Libri del mese
Toscana d’Ex, 01-12-2007, Domenico del Nero
A proposito di orrori: che dire di certe manifestazioni dell’arte contemporanea? Molte volte, a non restare in estasi davanti a vera e autentica spazzatura incorniciata o scolpita c’è da passare per trogloditi privi di gusto estetico. Ma ora, le persone di buona cultura ed elevato buon senso, anche se non specialisti d’arte, potranno essere vivamente grati a Sigfrido Bartolini, artista e critico sopraffino, purtroppo recentemente
scomparso; di lui la casa editrice Polistampa ha recentemente riproposto La grande impostura. Fatti e misfatti dell’arte moderna e contemporanea, con una introduzione di Vittorio Feltri, che così esordisce: «Chi scrive d’arte come Sigfrido Bartolini oggi in Italia?

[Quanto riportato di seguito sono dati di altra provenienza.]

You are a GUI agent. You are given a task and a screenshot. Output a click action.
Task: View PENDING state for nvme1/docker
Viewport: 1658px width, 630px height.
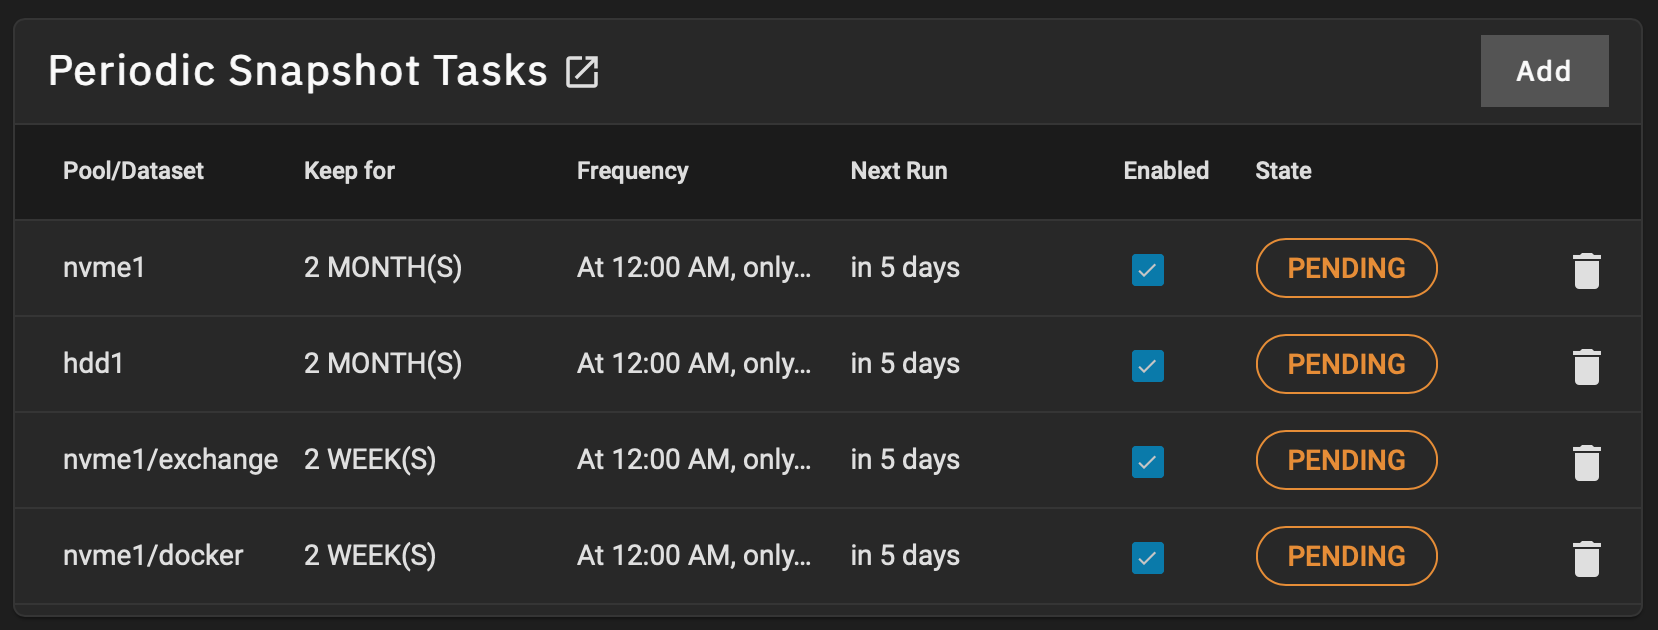pos(1346,556)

Nessuno. Ề unico». Ed è difficile non condividere questo giudizio leggendo i godibilissimi saggi, spesso ironici e graffianti, che non esitano a togliere
il velo a “mostri sacri” come Moore o Guttuso, a mettere in ridicolo certi giudizi fatti d’aria fritta o propaganda ideologica di tanti surcigliosi “critici” o supposti tali; ma anche a condurre il lettore alla scoperta dell’autentica bellezza che esiste pure nell’arte contemporanea, anche se spesso la critica “ufficiale” tende ad occultarla anteponendole il brutto, quando non lo sconcio.